You probably think you know how to use your beacon.  But when was the last time you actually practiced with it?  When was the last time you had some mentored practice going through the whole process of a rescue?  Things go wrong often in practice, and that’s exactly why we do it.  Figuring out these little glitches in a relatively low stress environment will make you a hundred times more relaxed in a real rescue.  I didn’t say you’d be relaxed – you’d be freaking out in a real situation – but it will make you more relaxed and confident with your skills.  Knowing you have the ability to find a friend when the shQ#$t hits the fan makes a big difference.

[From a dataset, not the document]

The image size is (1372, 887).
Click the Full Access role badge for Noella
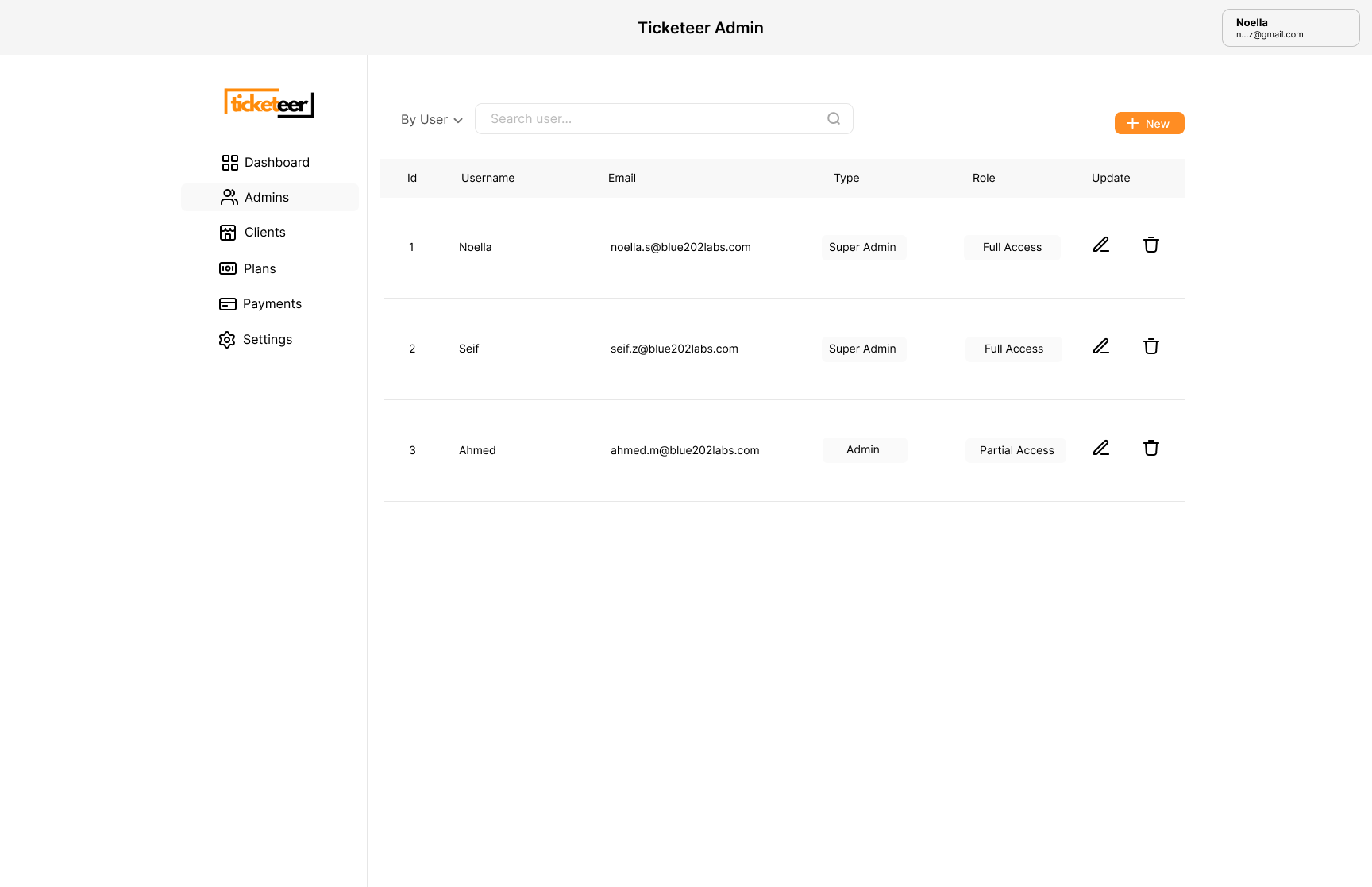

PNH Heli Ski Guide Tucker Patton gives the lowdown on terrain selection in the classroom.

 

Get some help from the pros helps.  There are plenty of avalanche professionals, guide services, and guides in the Tahoe basin that have companion rescue wired.  Get one of your bros in the industry to critique your technique or break down and pay for a companion rescue course.  They’re reasonably priced, just a single day in length and will bring your rescue skills to the next level…where they should be if you ever need to use them.

 

Lel Tone, fastest beacon searcher this side of the Mississippi, captures students with a story of a rescue she was involved with while helicopter ski guiding in Alaska.

 

The long and short is DON”T TAKE AVALANCHE COMPANION RESCUE FOR GRANTED!  If you need to do a rescue in the field, you won’t be bummed that you spent too much time practicing with your beacon or your touring partners.  Even if it is still June-uary, take some of that all-too-plentiful extra time on your hands and get ready for the real deal!  The white stuff will come!